The son of a clerk and a housewife, science was not on the family radar, yet he became the first person to do a doctorate in marine biology from the University of Singapore.

His initial area of interest was molluscs, but he became fascinated with crabs while doing his postgraduate studies at Duke University in North Carolina, United States.

When Prof Ng, then a teenager, approached him for help, Prof Tan was a senior lecturer with many demands on his time, but he felt - and continues to feel - that his first duty as a teacher is "to inspire those with an aptitude for science".

He also saw a kindred spirit in the younger man who was fascinated by the natural world, especially the relatively little-documented aquatic fauna of South-east Asia. To this day, when Prof Tan travels, he has a litre of absolute alcohol in his luggage for preserving specimens and refuses maid service in hotel rooms because the sinks in his room are plugged up and made into makeshift preservation tanks.

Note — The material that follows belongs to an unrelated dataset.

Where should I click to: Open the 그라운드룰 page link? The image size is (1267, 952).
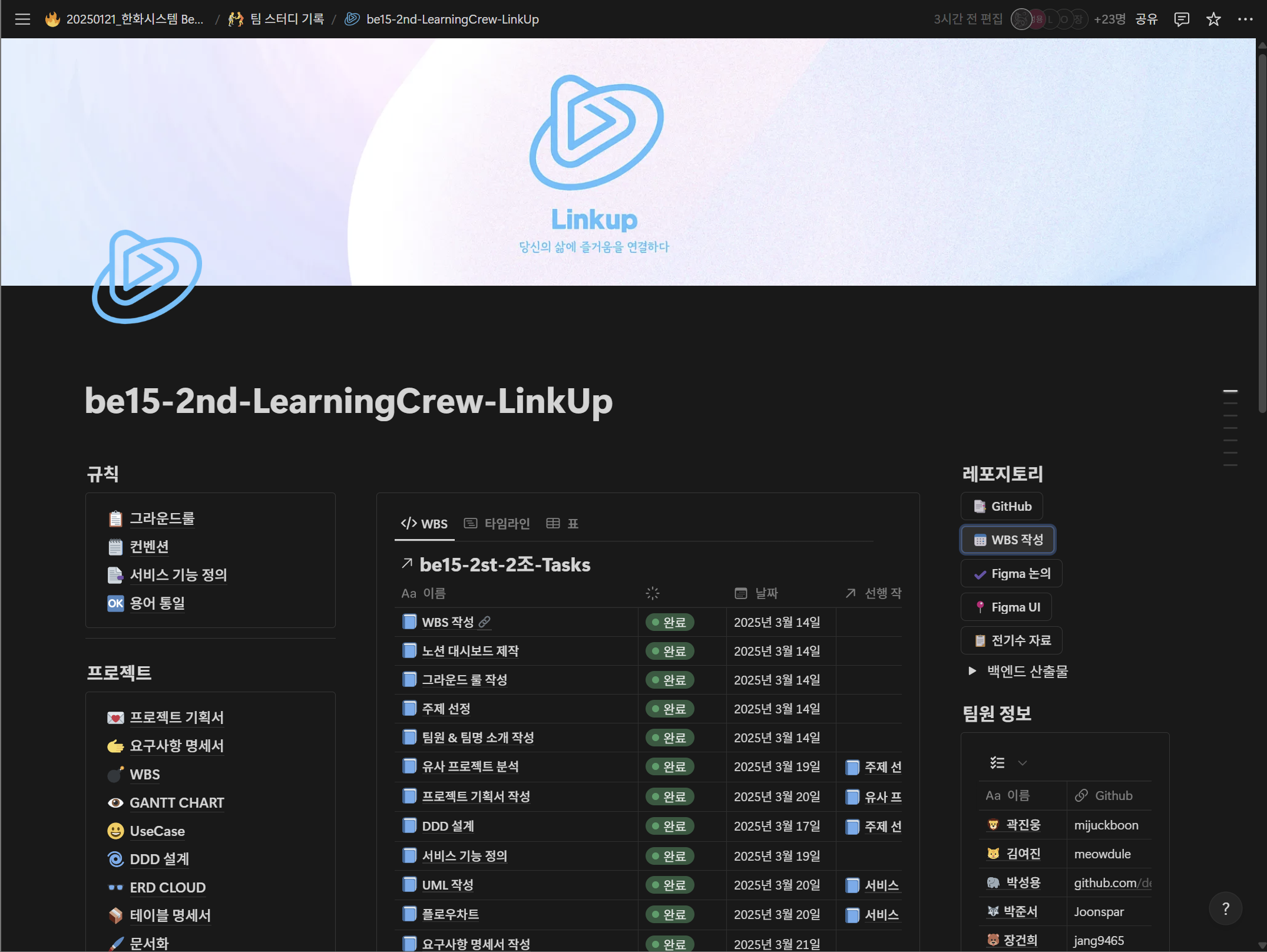(x=162, y=519)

So when the similarly collectingcrazy Prof Ng entered university as an undergraduate, Prof Tan offered him laboratory space to do research on lobsters, even though this was frowned upon in those days. Undergraduates were meant to absorb and study, while postgraduates did research.

"I told him there was a lot of money in aquaculture to interest him," he recalls, laughing. "He was very clumsy. He broke every piece of glassware in the lab."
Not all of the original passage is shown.